**Information provided**
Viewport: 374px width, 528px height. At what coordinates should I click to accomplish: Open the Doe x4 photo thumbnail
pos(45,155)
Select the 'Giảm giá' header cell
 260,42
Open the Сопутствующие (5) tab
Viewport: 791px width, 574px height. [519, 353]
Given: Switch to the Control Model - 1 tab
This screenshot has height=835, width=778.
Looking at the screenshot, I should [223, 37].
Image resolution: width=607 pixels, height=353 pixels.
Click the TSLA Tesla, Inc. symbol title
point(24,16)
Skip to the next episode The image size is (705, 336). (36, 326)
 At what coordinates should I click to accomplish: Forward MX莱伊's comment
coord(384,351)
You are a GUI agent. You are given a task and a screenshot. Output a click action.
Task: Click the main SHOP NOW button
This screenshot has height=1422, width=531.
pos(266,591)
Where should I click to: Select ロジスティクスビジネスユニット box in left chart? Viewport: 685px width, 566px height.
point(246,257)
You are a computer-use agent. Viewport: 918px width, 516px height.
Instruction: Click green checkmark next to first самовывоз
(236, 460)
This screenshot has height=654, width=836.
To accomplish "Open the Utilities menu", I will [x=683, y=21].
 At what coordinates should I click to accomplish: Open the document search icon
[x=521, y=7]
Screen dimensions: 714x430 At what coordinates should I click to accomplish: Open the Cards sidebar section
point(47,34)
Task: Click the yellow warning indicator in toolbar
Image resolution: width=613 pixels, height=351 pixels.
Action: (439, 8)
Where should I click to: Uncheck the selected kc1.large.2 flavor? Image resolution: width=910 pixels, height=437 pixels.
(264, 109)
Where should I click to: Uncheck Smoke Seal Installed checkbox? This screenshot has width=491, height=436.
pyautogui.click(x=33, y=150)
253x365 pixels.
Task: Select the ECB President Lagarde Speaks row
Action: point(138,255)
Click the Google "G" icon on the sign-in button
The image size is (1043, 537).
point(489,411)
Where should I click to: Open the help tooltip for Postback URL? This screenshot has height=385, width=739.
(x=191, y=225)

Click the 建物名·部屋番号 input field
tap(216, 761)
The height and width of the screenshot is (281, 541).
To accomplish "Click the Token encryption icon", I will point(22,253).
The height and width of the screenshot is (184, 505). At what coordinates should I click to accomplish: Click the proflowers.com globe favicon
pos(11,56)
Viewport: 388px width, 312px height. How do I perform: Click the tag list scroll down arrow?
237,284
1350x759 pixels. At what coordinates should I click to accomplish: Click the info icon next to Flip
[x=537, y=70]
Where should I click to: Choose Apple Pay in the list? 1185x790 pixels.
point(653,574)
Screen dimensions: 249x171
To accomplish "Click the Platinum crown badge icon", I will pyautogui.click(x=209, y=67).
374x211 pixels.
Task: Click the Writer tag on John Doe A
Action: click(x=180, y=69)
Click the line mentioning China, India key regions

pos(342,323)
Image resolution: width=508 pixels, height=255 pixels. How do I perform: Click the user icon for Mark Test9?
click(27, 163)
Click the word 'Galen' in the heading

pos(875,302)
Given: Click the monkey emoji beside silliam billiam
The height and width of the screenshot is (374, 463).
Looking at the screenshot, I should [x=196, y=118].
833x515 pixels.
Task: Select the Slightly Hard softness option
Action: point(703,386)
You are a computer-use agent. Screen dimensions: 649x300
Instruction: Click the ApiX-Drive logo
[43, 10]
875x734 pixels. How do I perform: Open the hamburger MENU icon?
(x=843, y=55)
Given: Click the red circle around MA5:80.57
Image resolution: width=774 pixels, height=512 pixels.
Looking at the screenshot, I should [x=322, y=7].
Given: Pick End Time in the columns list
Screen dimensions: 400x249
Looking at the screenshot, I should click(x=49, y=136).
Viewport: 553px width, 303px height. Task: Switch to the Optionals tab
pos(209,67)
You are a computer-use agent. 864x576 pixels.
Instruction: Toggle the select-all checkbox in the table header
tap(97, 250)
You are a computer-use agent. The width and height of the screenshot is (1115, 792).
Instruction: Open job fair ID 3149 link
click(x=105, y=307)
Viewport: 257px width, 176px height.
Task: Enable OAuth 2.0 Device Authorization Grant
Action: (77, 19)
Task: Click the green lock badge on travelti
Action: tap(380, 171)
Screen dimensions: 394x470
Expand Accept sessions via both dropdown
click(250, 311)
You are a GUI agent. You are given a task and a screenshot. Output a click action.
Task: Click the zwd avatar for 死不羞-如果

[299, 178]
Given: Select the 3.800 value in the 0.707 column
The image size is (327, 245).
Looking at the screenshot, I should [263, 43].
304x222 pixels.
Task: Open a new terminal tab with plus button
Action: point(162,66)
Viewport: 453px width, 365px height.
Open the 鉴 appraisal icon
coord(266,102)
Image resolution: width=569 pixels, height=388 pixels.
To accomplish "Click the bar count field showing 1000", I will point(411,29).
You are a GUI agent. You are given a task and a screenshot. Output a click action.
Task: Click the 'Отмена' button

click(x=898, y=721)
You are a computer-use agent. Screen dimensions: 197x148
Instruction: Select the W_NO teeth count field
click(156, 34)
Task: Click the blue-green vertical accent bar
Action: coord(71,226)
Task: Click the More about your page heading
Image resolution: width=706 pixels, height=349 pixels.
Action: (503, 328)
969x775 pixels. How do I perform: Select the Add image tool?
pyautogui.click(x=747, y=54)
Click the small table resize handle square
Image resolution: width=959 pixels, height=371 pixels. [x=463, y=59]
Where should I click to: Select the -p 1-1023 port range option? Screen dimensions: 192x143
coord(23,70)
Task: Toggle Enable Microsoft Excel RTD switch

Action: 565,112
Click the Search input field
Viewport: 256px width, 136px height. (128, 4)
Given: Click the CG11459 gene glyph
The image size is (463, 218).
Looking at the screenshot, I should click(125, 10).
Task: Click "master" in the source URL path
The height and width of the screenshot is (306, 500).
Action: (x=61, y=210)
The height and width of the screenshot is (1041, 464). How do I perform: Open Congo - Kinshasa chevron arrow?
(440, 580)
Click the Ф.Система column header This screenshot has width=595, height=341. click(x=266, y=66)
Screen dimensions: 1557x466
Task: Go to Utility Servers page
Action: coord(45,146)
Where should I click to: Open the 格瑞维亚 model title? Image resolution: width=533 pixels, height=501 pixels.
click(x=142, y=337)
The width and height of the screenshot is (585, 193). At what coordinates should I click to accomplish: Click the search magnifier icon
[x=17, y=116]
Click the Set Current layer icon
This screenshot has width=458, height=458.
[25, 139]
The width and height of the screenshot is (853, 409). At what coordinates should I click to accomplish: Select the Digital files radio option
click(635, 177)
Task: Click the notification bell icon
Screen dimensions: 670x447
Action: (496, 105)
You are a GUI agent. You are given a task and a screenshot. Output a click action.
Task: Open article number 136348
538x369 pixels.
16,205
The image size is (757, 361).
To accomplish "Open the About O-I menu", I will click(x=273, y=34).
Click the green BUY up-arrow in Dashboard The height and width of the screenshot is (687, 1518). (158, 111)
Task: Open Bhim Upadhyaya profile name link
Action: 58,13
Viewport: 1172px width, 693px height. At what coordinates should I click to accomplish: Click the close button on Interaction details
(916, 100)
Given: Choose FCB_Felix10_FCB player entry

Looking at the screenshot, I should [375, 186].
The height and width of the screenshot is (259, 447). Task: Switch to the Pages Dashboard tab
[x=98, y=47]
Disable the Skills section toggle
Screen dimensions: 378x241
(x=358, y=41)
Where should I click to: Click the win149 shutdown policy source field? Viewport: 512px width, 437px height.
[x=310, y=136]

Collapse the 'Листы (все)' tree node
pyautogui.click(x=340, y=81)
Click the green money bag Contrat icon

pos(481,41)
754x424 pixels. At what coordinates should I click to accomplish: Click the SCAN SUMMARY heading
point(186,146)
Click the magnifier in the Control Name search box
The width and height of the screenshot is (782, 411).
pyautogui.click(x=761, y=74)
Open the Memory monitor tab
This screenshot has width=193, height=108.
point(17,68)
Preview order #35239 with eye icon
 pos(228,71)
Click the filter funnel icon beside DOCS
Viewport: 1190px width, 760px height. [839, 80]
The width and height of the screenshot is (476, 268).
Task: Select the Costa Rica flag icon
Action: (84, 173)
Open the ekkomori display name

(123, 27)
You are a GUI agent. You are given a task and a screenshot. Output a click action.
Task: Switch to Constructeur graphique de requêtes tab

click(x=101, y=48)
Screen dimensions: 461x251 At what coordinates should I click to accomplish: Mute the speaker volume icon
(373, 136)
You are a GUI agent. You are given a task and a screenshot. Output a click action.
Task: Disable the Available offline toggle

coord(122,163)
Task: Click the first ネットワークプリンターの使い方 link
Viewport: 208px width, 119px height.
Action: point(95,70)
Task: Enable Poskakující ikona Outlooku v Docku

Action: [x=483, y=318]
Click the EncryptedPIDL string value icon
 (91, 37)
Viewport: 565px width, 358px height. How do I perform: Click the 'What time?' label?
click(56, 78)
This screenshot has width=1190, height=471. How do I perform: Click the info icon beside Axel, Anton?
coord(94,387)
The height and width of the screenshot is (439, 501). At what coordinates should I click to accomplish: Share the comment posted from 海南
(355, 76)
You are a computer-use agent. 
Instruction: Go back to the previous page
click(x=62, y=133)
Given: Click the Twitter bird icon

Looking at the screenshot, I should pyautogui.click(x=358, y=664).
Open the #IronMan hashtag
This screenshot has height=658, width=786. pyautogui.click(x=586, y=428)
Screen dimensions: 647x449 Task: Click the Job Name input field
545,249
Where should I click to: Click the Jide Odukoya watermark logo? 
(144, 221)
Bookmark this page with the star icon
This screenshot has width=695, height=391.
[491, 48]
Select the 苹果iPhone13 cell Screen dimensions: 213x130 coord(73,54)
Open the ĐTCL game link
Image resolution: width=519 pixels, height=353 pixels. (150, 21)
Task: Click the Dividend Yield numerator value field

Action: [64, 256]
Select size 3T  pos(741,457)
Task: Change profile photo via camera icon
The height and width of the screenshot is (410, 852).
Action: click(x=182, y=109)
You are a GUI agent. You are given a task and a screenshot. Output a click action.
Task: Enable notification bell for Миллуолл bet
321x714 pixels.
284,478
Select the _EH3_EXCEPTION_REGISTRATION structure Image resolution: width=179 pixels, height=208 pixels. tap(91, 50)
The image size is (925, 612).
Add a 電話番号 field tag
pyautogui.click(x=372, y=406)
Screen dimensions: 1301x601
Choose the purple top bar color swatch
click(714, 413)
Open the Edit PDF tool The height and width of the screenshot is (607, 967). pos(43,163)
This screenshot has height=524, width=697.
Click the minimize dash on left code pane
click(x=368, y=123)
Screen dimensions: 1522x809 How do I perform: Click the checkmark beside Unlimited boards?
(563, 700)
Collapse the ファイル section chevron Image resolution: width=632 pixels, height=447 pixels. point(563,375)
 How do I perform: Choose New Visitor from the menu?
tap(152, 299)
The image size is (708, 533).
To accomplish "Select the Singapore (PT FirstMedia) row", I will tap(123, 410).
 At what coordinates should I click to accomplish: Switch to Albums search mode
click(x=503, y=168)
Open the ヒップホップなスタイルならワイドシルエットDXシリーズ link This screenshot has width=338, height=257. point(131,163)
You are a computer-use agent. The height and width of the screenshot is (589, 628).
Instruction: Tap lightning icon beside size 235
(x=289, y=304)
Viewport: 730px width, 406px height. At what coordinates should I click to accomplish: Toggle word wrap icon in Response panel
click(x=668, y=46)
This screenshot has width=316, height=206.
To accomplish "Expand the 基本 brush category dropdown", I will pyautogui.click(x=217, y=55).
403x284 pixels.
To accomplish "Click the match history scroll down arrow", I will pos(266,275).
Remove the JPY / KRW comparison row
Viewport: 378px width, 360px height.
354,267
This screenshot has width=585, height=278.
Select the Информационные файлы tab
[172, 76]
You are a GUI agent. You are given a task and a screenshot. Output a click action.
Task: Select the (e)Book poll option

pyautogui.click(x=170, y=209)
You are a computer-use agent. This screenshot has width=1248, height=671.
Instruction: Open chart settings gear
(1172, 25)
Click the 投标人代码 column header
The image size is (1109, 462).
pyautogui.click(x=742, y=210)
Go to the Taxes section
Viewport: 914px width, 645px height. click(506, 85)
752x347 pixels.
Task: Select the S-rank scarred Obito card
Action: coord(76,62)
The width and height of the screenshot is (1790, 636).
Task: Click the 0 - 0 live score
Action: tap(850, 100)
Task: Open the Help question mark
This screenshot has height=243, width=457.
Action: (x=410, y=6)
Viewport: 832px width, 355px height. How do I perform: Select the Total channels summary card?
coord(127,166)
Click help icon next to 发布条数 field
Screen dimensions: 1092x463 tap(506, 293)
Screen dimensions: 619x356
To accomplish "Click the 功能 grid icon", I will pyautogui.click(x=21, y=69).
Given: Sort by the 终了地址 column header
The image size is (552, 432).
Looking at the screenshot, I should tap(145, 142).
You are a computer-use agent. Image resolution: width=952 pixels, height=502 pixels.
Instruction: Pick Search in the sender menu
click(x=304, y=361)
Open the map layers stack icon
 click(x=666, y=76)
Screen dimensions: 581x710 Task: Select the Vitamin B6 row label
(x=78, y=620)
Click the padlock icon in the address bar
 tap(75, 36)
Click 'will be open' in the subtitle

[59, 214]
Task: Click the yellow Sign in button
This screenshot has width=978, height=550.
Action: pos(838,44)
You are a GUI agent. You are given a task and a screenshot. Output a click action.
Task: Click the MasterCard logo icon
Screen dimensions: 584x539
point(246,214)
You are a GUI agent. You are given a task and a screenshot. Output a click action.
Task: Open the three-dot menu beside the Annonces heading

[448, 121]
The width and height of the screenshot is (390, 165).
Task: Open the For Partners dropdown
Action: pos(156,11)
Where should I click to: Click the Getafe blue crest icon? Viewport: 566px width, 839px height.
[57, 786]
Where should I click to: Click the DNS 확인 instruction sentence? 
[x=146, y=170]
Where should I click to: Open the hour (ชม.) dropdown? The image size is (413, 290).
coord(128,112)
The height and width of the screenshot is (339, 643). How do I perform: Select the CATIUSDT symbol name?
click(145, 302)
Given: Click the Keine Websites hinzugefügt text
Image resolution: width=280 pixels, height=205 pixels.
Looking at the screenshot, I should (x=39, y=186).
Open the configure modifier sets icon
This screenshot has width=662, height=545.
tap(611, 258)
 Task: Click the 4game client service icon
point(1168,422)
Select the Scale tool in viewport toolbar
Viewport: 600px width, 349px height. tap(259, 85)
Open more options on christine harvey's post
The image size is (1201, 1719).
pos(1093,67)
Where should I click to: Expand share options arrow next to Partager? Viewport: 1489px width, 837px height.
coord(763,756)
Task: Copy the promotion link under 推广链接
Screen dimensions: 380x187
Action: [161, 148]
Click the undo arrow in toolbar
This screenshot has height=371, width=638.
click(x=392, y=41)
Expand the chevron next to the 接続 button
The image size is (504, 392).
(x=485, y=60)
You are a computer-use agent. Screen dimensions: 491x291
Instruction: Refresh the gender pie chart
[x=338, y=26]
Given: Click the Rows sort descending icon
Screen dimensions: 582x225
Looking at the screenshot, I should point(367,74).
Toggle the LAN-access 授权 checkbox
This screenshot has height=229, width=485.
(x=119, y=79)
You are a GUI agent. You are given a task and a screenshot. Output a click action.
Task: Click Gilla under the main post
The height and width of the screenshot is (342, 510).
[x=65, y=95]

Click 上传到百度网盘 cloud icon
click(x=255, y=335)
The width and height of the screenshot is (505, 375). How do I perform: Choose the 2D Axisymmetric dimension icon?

**What you are asked to do**
Whenever the string "computer" shows up in a line above, copy that line.

**Answer section**
You are a computer-use agent. Viewport: 918px width, 516px height.
You are a computer-use agent. Screen dimensions: 649x300
You are a computer-use agent. 864x576 pixels.
You are a computer-use agent. The width and height of the screenshot is (1115, 792).
You are a computer-use agent. Screen dimensions: 197x148
You are a computer-use agent. 
You are a computer-use agent. The height and width of the screenshot is (589, 628).
You are a computer-use agent. This screenshot has width=1248, height=671.
You are a computer-use agent. Image resolution: width=952 pixels, height=502 pixels.
You are a computer-use agent. Screen dimensions: 491x291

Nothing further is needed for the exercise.